I'll try to answer it here.

My understanding is that this can be very valuable in the case where a
host is oversubscribing guest memory. What I have seen is that memory
overcommit can quickly cause certain workloads to take minutes versus just
seconds depending on the speed at which memory is swapped out and in.
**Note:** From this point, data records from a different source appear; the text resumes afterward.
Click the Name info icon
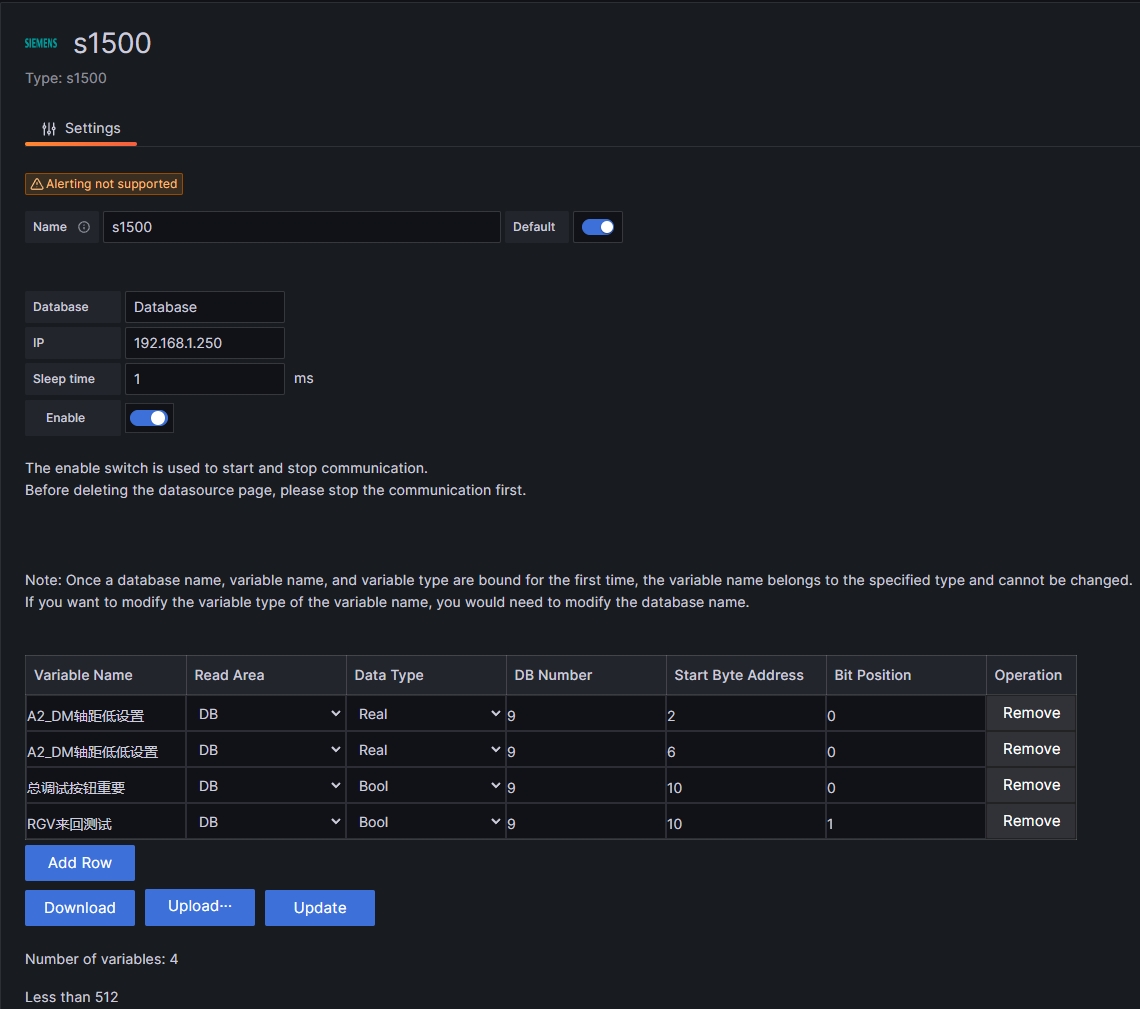This screenshot has height=1009, width=1140. 84,227
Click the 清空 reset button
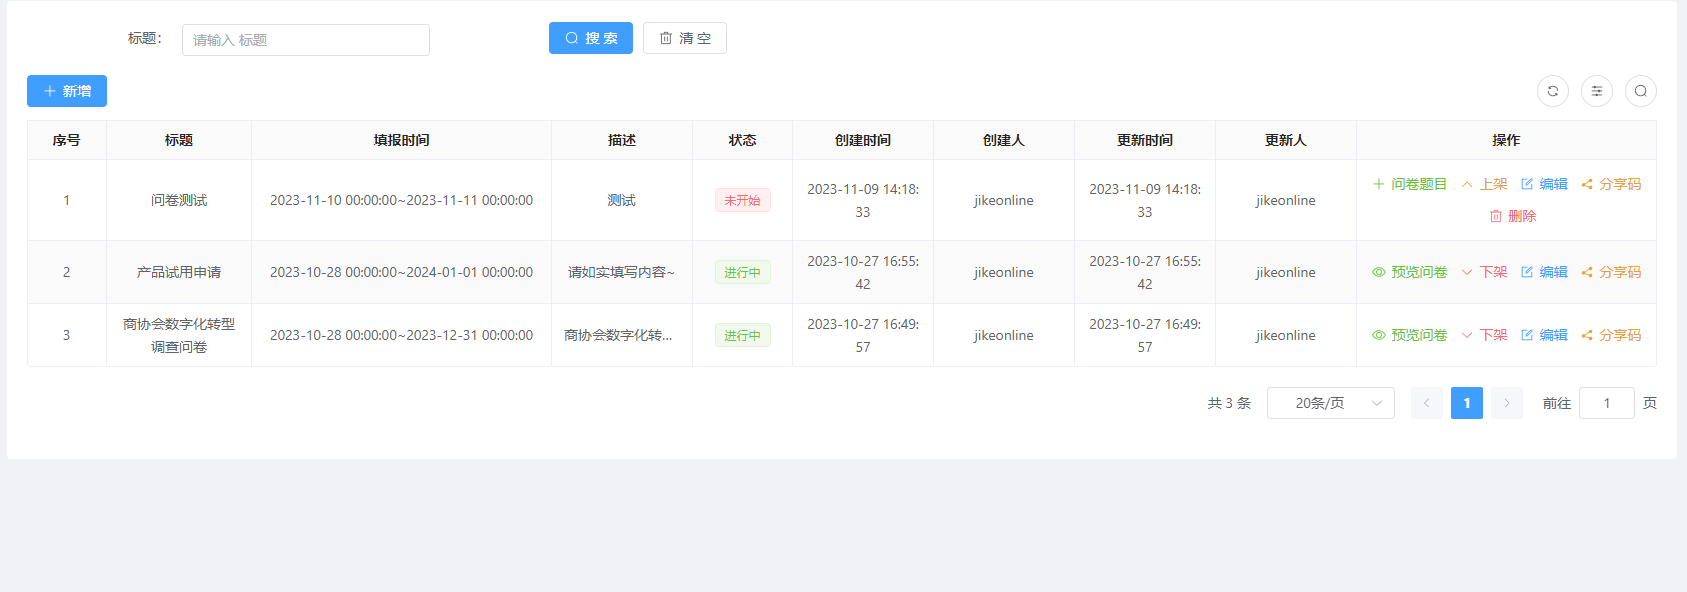Viewport: 1687px width, 592px height. coord(684,38)
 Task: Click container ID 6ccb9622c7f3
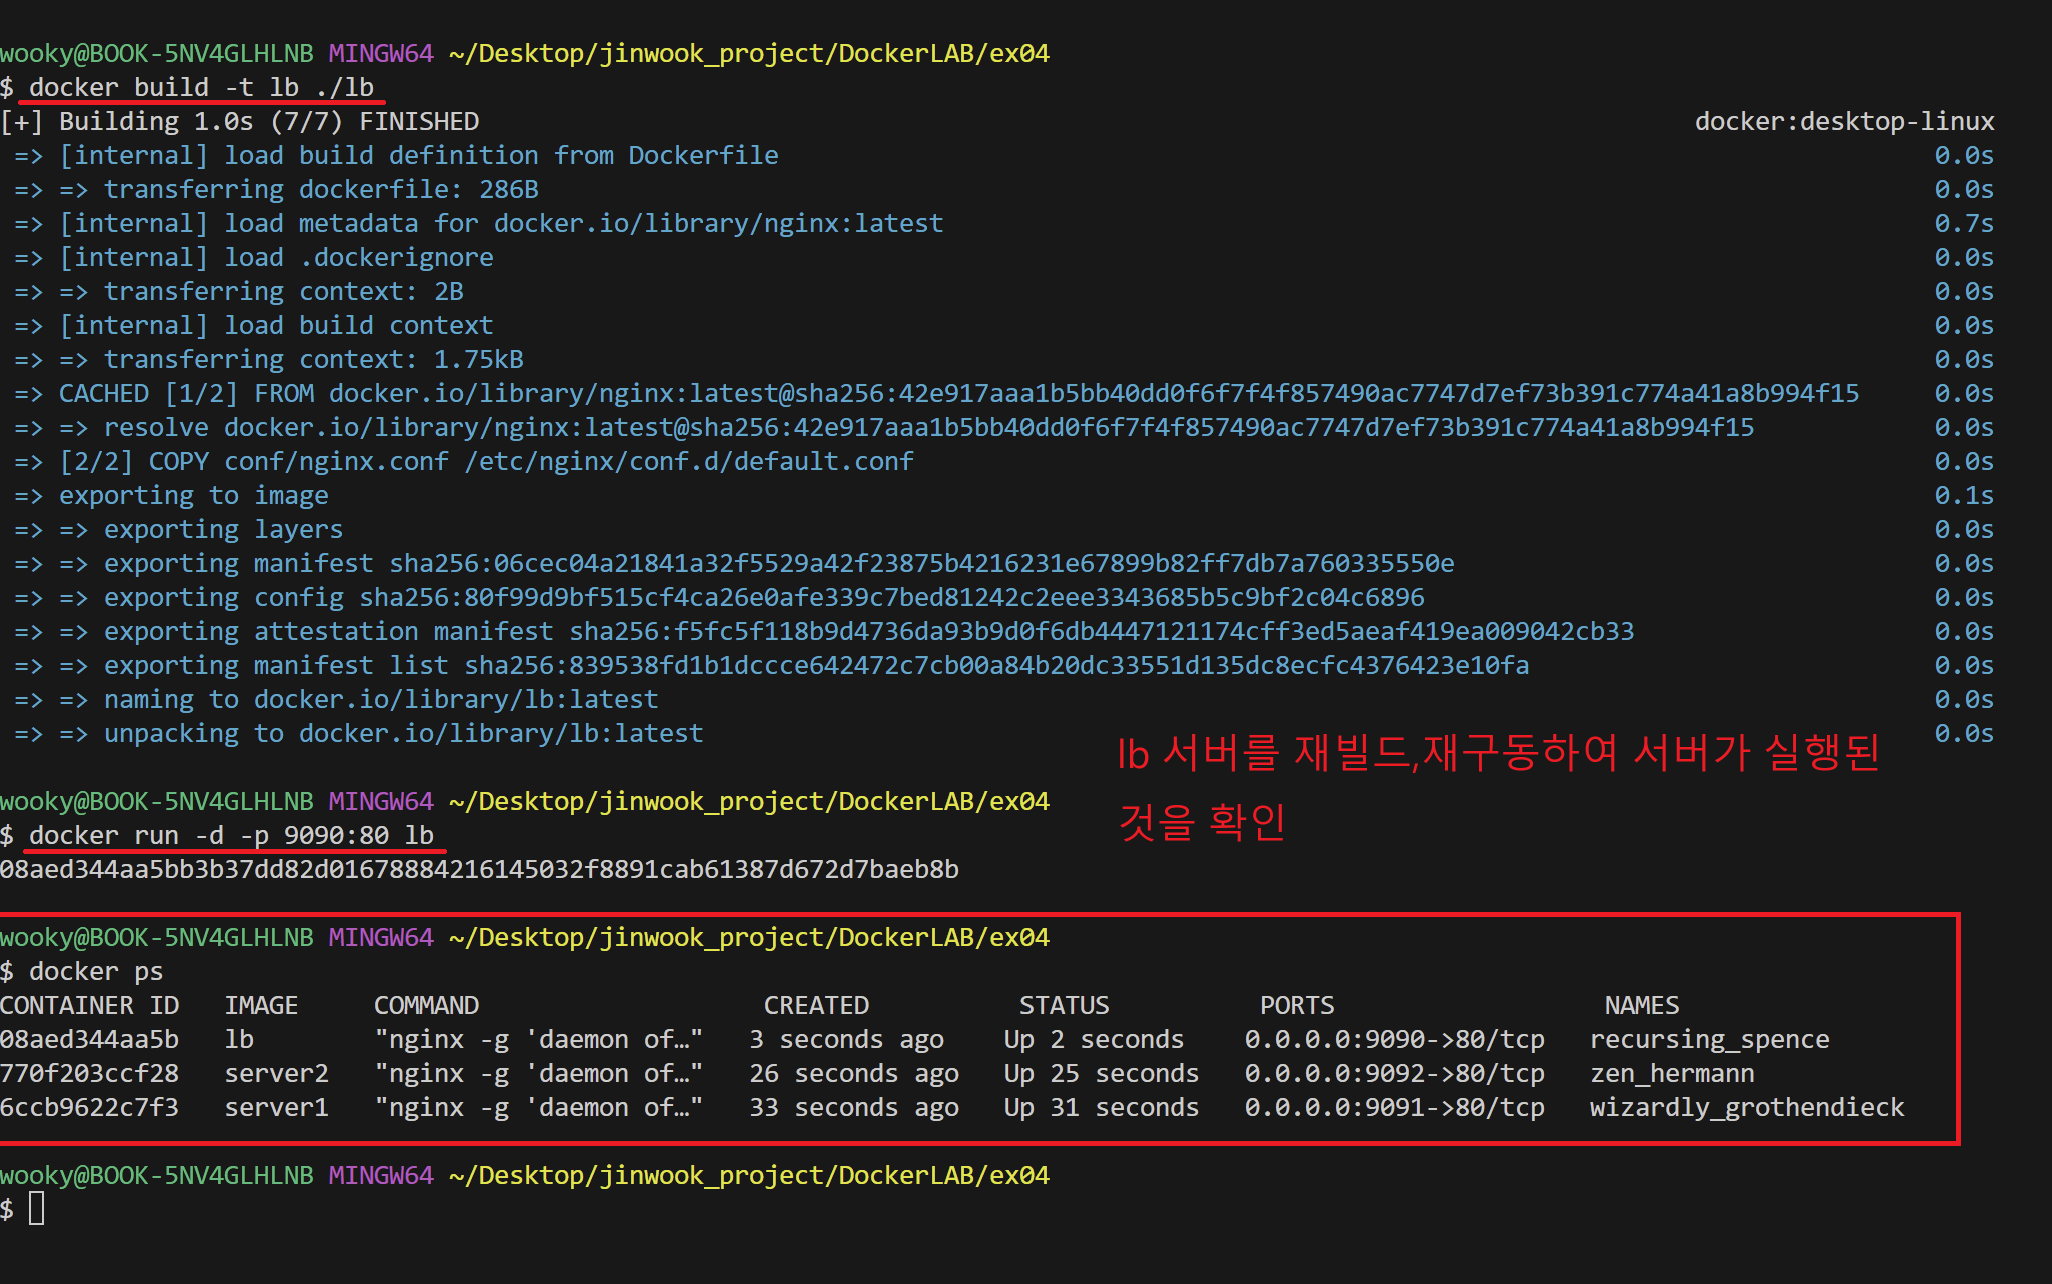click(90, 1107)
What this patch set is providing is a form of auto-ballooning that allows
the guest to shink its memory footprint so that it can be packed more
tightly with other guests, especially in the case where guests are often
inactive.

> > ...
> >
> > --- a/include/linux/mmzone.h
> > +++ b/include/linux/mmzone.h
> > @@ -470,6 +470,14 @@ struct zone {
> > seqlock_t span_seqlock;
> > #endif
> >
> > +#ifdef CONFIG_PAGE_REPORTING
> > + /*
> > + * Pointer to reported page tracking statistics array. The size of
> > + * the array is MAX_ORDER - PAGE_REPORTING_MIN_ORDER. NULL when
> > + * unused page reporting is not present.
> > + */
> > + unsigned long *reported_pages;
>
> Dumb question. Why not
>
> unsigned long reported_pages[MAX_ORDER - PAGE_REPORTING_MIN_ORDER];

It was mostly to avoid causing too much change to the zone structure. By
placing it where I did I was essentially just making use of unused space
that would have otherwise been padding. In addition, since this is only
going to be used when in a virtualized environment we keep the size of the
zone smaller on systems that won't be making use of page reporting.

> > +#endif
> > int initialized;
> >
> > /* Write-intensive fields used from the page allocator */
> >
> > ...
> >
> > +#define page_is_reported(_page) unlikely(PageReported(_page))
>
> page_reported() would be more consistent.

Okay, I can do that.

> > ...
> >
> > +static inline void
> > +add_page_to_reported_list(struct page *page, struct zone *zone,
> > + unsigned int order, unsigned int mt)
> > +{
> > + /*
> > + * Default to using index 0, this will be updated later if the zone
> > + * is still being processed.
> > + */
> > + page->index = 0;
> > +
> > + /* flag page as reported */
> > + __SetPageReported(page);
> > +
> > + /* update areated page accounting */
> > + zone->reported_pages[order - PAGE_REPORTING_MIN_ORDER]++;
>
> nit. This is an array, not a list. The function name is a bit screwy.

Yeah. Maybe I should rename this to mark_page_reported(). I think at some
point it was updating the reported_boundary so that the page was pulled
into the list. I gave up on that when we had to start supporting the
boundary being pulled out from under us. The array is just for tracking
the statistics and wasn't a consideration in the naming.